As much as we want to believe that loyalty matters in the professional sports world, its importance is probably right up there with what brand trash cans teams use in their locker room. We have seen it over and over again. Both athletes and the teams they play for expect loyalty from the other side, but fail to show it on their end. Heck, some of the most successful franchises in the recent history of the league are among the most cutthroat in the NFL.
Look at the New England Patriots, who are on the verge of releasing Vince Wilfork after he provided the team with years of tremendous play. What about Anquan Boldin being jettisoned from the Baltimore Ravens after leading the team to a Super Bowl title back in 2012? Heck, even Dez Bryant has recently questioned the loyalty of his Dallas Cowboys.
All sides may talk about loyalty, but it’s all about sustainability and creating the best possible opportunity of success moving forward. And no matter the respect San Francisco’s front office may have for Frank Gore, it’s time that it moves on from the near 32-year-old running back.

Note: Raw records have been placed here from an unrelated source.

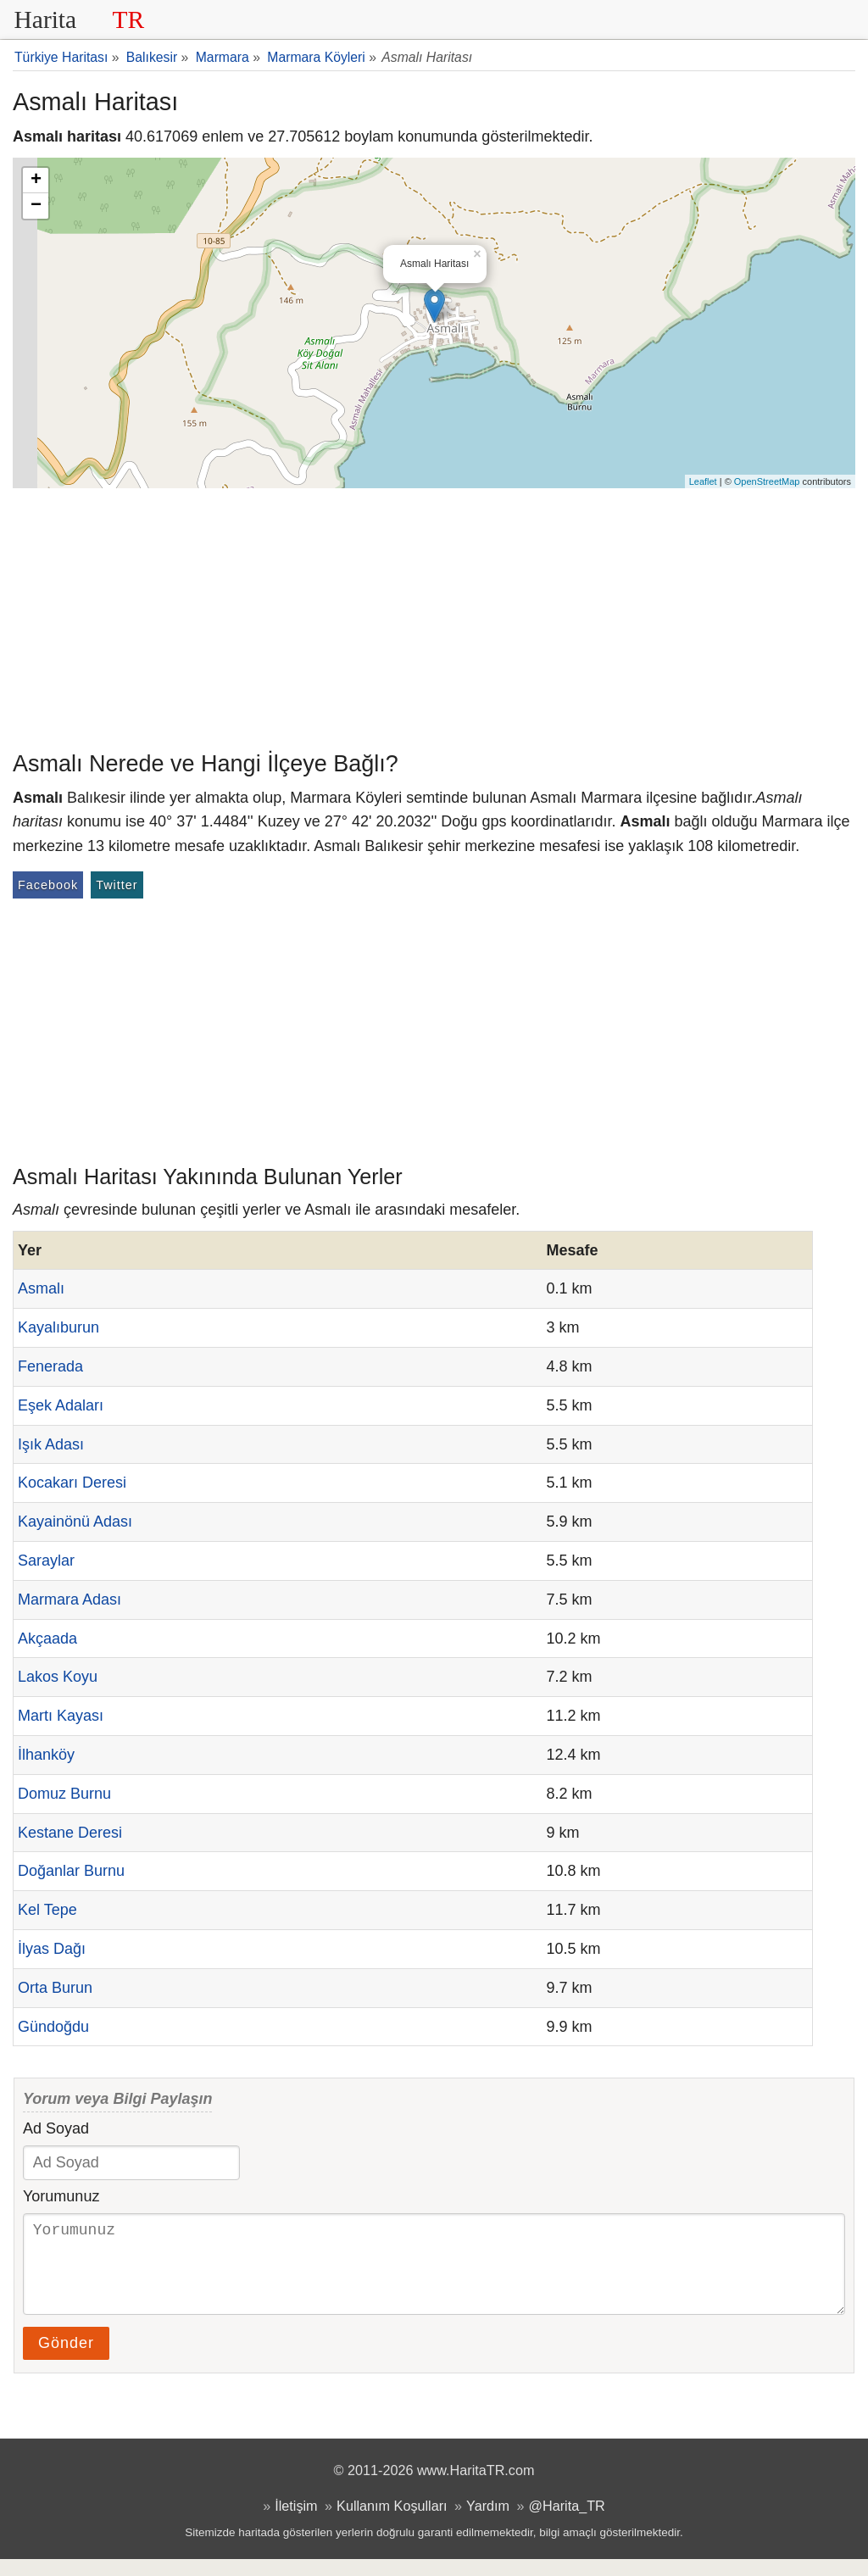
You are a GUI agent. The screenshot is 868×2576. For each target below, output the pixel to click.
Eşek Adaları (60, 1405)
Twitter (116, 885)
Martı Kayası (60, 1715)
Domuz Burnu (64, 1793)
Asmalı (41, 1288)
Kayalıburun (58, 1327)
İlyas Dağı (52, 1948)
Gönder (66, 2359)
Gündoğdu (53, 2026)
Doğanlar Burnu (71, 1870)
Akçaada (47, 1638)
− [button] (36, 206)
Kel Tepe (47, 1909)
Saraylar (46, 1560)
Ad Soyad (56, 2128)
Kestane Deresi (70, 1832)
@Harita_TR (567, 2522)
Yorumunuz (61, 2196)
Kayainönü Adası (75, 1521)
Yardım (487, 2522)
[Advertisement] (434, 615)
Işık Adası (51, 1444)
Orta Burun (55, 1987)
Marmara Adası (69, 1599)
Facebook (48, 885)
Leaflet (703, 481)
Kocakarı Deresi (72, 1482)
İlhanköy (46, 1754)
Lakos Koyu (57, 1676)
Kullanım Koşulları (392, 2522)
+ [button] (36, 180)
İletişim (296, 2522)
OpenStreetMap (767, 481)
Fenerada (50, 1366)
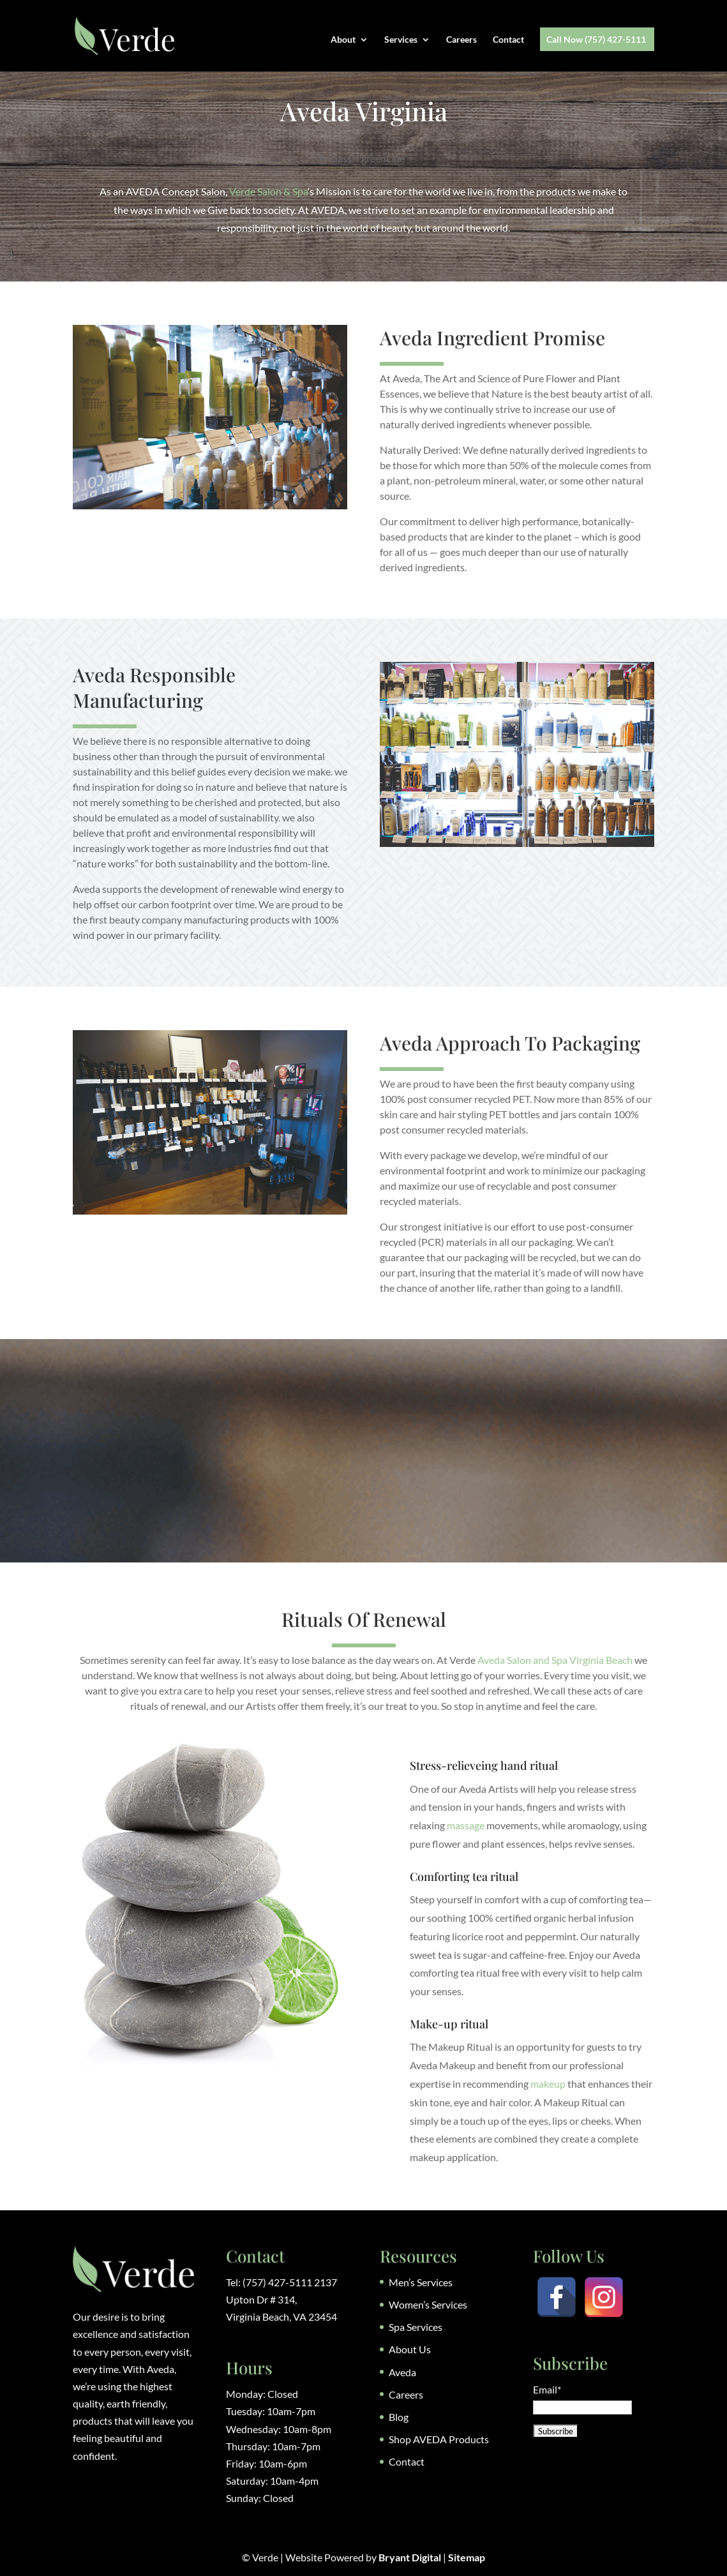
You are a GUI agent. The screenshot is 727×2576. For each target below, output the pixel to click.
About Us (410, 2349)
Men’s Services (421, 2282)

There are multiple reasons for this.
Gore’s lack of production in big games recently has to be a bit worrisome to the brass in Santa Clara. In his last three games against the division-rival Seattle Seahawks, Gore has put up a total of 71 yards on 32 attempts for an average of 2.2 yards per attempt. It’s not a coincidence that the 49ers averaged nine points per game in those three games. Gore may have success against some of the lesser run defense. See the over 300 yards he put up against the San Diego Chargers and Arizona Cardinals in the team’s final two games of the 2014 season. However, he simply hasn’t provided the necessary spark against some of the best defenses the league has to offer.
The cut-off point in terms of consistent success for some of the top running backs around the NFL seems to be about 2,500 rush attempts. Sure you have your Emmitt Smith’s of the world who still put up huge numbers after 3,000 rush attempts, but that’s an exception to the rule. A recent example of a running back with the same running style as Gore would be Atlanta Falcons veteran Steven Jackson, who himself started slowing down once he hit that 2,500 attempt plateau. Other recent examples include Eddie George, Jamal Lewis and Edgerrin James—three of the top running backs of the modern era.
Then you the roster dynamics in San Francisco. The team selected former Ohio State standout Carlos Hyde in the second round of the 2014 draft and view him to be the long-term solution at running back. Hyde averaged four yards per attempt in substantial playing time (83 attempts) behind Gore as a rookie. Much like Gore, the young running back also fits San Francisco’s down-hill rushing scheme to a T. Even if the 49ers were to go to a zone-blocking scheme under new offensive line coach Chris Foerster, Hyde has the athleticism to make it work. In addition to Hyde, San Francisco retained injured running back Kendall Hunter on an extension this past regular season. Despite recent injury issues, Hunter is averaging 4.6 yards per attempt in his career and is seen as a solid complimentary running back.
This doesn’t even take into account the tendency in San Francisco to select a running back in every draft. Since selecting Glen Coffee in the third round of the 2009 draft, the 49ers have picked a running back each season. Anthony Dixon (2010), Kendall Hunter (2011), LaMichael James (2012), Marcus Lattimore (2013) and Carlos Hyde (2014). It doesn’t take a genius to realize the trend here. There’s a strong likelihood that San Francisco will once against draft a running back in 2015. If that’s the case, there might not be any room on the roster for a 32-year-old running back with nearly 2,800 total touches under his belt.
Then you have San Francisco’s cap situation—currently just below the threshold entering free agency. With a ton of internal free agents and the potential of actually making a rare trek into the open market, general manager Trent Baalke and company simply might not be able to throw starter-caliber money at Gore.
A lot has been made about the dysfunction in Santa Clara since the team “mutually parted ways” with former head coach Jim Harbaugh. And for good reason. The criticism this front office has received was brought on by the actions of the front office itself. However, there should be no real criticism directed at this regime should it decide to let Gore walk in free agency. And no matter how hard it might be for fans to see Gore in another uniform next season, that might be the ideal scenario for both parties.